Work instruction >>
Could each record be written out again exactly as it stands?

Provided information >>
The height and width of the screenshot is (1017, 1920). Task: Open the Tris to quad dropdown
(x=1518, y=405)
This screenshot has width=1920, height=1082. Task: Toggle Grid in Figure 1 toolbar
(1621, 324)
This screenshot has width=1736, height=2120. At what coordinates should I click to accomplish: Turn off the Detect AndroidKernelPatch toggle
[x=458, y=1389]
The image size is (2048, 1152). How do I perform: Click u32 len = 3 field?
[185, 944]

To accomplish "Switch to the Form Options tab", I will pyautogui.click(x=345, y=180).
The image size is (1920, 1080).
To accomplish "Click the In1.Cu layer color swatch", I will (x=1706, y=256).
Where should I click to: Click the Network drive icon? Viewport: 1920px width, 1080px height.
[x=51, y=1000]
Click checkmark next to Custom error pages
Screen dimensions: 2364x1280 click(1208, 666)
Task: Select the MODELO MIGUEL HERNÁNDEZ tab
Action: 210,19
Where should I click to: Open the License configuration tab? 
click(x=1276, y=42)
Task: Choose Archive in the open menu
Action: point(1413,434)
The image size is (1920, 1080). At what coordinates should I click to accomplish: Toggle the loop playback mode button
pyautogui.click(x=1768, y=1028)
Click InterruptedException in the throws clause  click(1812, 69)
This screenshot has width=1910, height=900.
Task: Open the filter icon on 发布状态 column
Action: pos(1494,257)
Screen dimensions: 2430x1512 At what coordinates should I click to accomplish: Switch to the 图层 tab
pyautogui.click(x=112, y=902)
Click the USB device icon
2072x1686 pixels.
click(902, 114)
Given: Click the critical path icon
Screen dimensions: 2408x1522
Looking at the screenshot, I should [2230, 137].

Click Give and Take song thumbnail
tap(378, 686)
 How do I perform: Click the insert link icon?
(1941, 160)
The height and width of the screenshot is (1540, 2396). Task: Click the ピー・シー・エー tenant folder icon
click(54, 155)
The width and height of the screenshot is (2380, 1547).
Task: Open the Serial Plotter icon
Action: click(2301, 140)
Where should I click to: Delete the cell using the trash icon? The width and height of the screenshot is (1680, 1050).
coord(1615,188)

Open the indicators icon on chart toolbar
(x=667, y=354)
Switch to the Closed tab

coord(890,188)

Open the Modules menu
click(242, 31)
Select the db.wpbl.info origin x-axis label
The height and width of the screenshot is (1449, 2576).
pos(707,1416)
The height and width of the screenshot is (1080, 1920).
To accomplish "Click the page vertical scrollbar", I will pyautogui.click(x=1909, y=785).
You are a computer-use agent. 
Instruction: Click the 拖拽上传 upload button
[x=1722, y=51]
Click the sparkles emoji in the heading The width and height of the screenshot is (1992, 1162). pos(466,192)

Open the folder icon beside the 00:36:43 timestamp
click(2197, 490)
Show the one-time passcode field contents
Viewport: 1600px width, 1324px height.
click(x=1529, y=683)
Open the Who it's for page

Response below >>
The height and width of the screenshot is (1017, 1920). Task: Open the Tris to quad dropdown
(x=1518, y=405)
This screenshot has width=1920, height=1082. Task: Toggle Grid in Figure 1 toolbar
(1621, 324)
This screenshot has width=1736, height=2120. At what coordinates should I click to accomplish: Turn off the Detect AndroidKernelPatch toggle
[x=458, y=1389]
The image size is (2048, 1152). How do I perform: Click u32 len = 3 field?
[185, 944]

To accomplish "Switch to the Form Options tab", I will pyautogui.click(x=345, y=180).
The image size is (1920, 1080).
To accomplish "Click the In1.Cu layer color swatch", I will (x=1706, y=256).
Where should I click to: Click the Network drive icon? Viewport: 1920px width, 1080px height.
[x=51, y=1000]
Click checkmark next to Custom error pages
Screen dimensions: 2364x1280 click(1208, 666)
Task: Select the MODELO MIGUEL HERNÁNDEZ tab
Action: 210,19
Where should I click to: Open the License configuration tab? 
click(x=1276, y=42)
Task: Choose Archive in the open menu
Action: point(1413,434)
The image size is (1920, 1080). At what coordinates should I click to accomplish: Toggle the loop playback mode button
pyautogui.click(x=1768, y=1028)
Click InterruptedException in the throws clause  click(1812, 69)
This screenshot has width=1910, height=900.
Task: Open the filter icon on 发布状态 column
Action: pos(1494,257)
Screen dimensions: 2430x1512 At what coordinates should I click to accomplish: Switch to the 图层 tab
pyautogui.click(x=112, y=902)
Click the USB device icon
2072x1686 pixels.
click(902, 114)
Given: Click the critical path icon
Screen dimensions: 2408x1522
Looking at the screenshot, I should [2230, 137].

Click Give and Take song thumbnail
tap(378, 686)
 How do I perform: Click the insert link icon?
(1941, 160)
The height and width of the screenshot is (1540, 2396). Task: Click the ピー・シー・エー tenant folder icon
click(54, 155)
The width and height of the screenshot is (2380, 1547).
Task: Open the Serial Plotter icon
Action: click(2301, 140)
Where should I click to: Delete the cell using the trash icon? The width and height of the screenshot is (1680, 1050).
coord(1615,188)

Open the indicators icon on chart toolbar
(x=667, y=354)
Switch to the Closed tab

coord(890,188)

Open the Modules menu
click(242, 31)
Select the db.wpbl.info origin x-axis label
The height and width of the screenshot is (1449, 2576).
pos(707,1416)
The height and width of the screenshot is (1080, 1920).
To accomplish "Click the page vertical scrollbar", I will pyautogui.click(x=1909, y=785).
You are a computer-use agent. 
Instruction: Click the 拖拽上传 upload button
[x=1722, y=51]
Click the sparkles emoji in the heading The width and height of the screenshot is (1992, 1162). pos(466,192)

Open the folder icon beside the 00:36:43 timestamp
click(2197, 490)
Show the one-time passcode field contents
Viewport: 1600px width, 1324px height.
click(x=1529, y=683)
Open the Who it's for page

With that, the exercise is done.